- **Задание**
Пожалуйста, перепишите дословно отрывок о детстве и воспитании от слов «С ребенком можно» до слов «Я обожала это.».

- **Фрагмент текста**
== == ==
С ребенком можно по­торговаться: «Давай сначала сделаем вот это дело, а потом пойдем туда и купим вот это». Но обещания должны исполняться. В парк на каче­лях кататься, в тир стрелять. Если нет большой любви и уважения к родителям, то только торговля. Что-то за что-то.

Новой информации Наполеону надо полно. Книжки интерес­ные. Истории рассказывать. Читать книжки с выражением в лицах. Устраивать целый театр. Я обожала это.

Ребенку надо рассказывать, к чему могут привести его действия, какие могут быть последствия. Но начинать надо с очень легких примеров: «Если мы сейчас засунем руку в дверь, то тебе прищемит палец». Нужно, чтоб ребенок понял, что взрослый говорит правду, и начал доверять.

У меня у маленькой было ощущение, что беда мо­жет случиться со всеми, кроме нас. Я никогда никого и ничего в жиз­ни не боялась. Я боялась в рожу получить – синяк на харе будет. Пой­ти вечером поздно или еще, чтоб испугаться, что со мной там что-то случиться, кто-то нападет или еще чего, мне было все по фигу.

Я ходила заниматься в драматический кружок. Мы выступали по дет­ским садам, играли спектакли. Я Снегурочку играла, мне нравились аплодисменты. Я была записана во все кружки мира, какие только существуют, кроме шахмат. Не подолгу была, но везде. В ба­скетбол ходила, в волейбол ходила, прыжки, гимнастика, бадминтон.

Наполеону свойственно хватание по верхушкам. «А че мне тут долго делать, я во всем разби­раюсь, и дальше неинтересно уже». Постоянные монотонные по­сещения и тяжелые тренировки – это мне тяжело, у нас хобби – побе­гать, по заборам полазить. Территория Печерского монастыря была любимая наша обитель. Лазить по этим стенам, ходить по подва­лам. Гибкость чувствуешь в теле, как Маугли. Перепрыгиваешь, и за­лезть куда-то не составляло труда. Перелез через забор, ну подрал там немного одежду, домой пришел, одежка подранная, а на душе просто хорошо. Мне надо, чтоб меня поняли, перео­дели, зашили одежду, сказали: «Ты уж поаккуратней в следующий раз, смотри, вместе со штанами и ногу продерешь». Но не ругать, не говорить, что больше не пойдешь, я тебе ничего не дам, ничего боль­ше не куплю – запретами ничего не решить, только можно добиться про­стого резонанса: уход из дома, воровство, вредительство.

Никогда не забуду, как я своей соседке вредила: «Тетя Маша, у тебя там чайник кипит!» А сама ей соли бух в чай; противная очень тетенька была: с гуляния придешь, башмаки в грязи, а она вякает: «Куда ты проперлась, протащилась?!» Сыпала я соль в 3,5 года. Яйца из окна сырые кидала. Брата двоюродного подговорила: «Давай по­хулиганим, давай кинем!» К нам пришли – я стою, тихая, две косич­ки, никакая, и ему досталось. Помню, как мы играли в войну: я была пар­тизаном и сидела в холодном погребе.
== == ==
- **Исходный материал**
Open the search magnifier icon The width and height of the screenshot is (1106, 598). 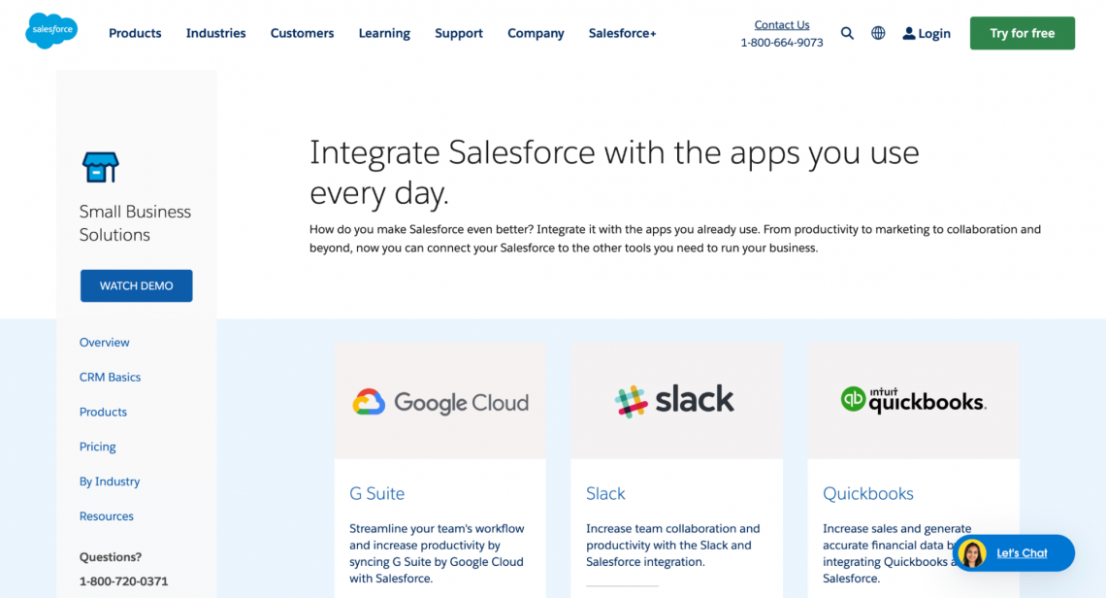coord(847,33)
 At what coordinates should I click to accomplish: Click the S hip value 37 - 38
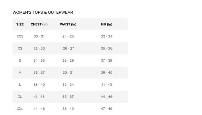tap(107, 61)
== == ==
- **Ответ**
С ребенком можно по­торговаться: «Давай сначала сделаем вот это дело, а потом пойдем туда и купим вот это». Но обещания должны исполняться. В парк на каче­лях кататься, в тир стрелять. Если нет большой любви и уважения к родителям, то только торговля. Что-то за что-то.

Новой информации Наполеону надо полно. Книжки интерес­ные. Истории рассказывать. Читать книжки с выражением в лицах. Устраивать целый театр. Я обожала это.